● Do this: Please find each line in the listing below that contains the word "header", and copy those lines out in full.
─── Entries ───
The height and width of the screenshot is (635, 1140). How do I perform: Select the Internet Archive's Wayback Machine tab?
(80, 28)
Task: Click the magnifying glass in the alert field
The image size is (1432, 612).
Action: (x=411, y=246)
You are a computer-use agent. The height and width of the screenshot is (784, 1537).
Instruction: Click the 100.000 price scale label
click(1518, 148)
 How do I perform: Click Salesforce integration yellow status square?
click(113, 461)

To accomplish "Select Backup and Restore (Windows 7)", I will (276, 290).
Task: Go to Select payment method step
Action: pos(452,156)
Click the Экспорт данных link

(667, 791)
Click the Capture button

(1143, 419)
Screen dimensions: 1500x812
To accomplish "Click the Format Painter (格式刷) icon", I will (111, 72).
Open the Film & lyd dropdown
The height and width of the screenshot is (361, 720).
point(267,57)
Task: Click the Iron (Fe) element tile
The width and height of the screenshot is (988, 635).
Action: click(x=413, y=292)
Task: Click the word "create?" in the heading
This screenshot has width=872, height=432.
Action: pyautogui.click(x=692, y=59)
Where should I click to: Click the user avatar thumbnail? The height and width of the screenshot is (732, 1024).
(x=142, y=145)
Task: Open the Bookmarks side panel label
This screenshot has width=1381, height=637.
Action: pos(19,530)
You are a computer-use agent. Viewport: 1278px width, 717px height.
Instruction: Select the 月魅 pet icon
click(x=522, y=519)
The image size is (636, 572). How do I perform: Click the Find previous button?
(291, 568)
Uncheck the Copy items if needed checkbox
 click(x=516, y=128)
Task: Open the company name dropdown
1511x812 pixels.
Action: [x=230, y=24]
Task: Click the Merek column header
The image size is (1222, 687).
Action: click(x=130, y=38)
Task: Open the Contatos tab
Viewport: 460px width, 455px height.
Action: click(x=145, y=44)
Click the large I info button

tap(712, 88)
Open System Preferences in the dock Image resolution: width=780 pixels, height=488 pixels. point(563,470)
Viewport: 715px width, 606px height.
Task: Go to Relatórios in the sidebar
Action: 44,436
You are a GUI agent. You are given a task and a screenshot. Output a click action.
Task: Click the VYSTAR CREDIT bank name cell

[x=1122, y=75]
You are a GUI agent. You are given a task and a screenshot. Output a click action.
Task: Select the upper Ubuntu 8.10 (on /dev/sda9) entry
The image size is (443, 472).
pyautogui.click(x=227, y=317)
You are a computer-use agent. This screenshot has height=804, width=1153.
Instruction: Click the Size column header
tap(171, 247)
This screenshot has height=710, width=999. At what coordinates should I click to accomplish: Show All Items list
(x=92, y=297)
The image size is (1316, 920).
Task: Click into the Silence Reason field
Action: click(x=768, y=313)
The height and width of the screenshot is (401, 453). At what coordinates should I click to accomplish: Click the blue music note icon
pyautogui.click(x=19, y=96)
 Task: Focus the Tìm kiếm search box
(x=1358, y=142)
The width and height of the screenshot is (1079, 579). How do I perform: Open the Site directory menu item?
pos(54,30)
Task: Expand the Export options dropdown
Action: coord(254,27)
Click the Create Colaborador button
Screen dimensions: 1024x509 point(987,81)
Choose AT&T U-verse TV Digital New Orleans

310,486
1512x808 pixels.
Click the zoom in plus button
───
● Task result:
Task: Click the Merek column header
Instruction: Click the Size column header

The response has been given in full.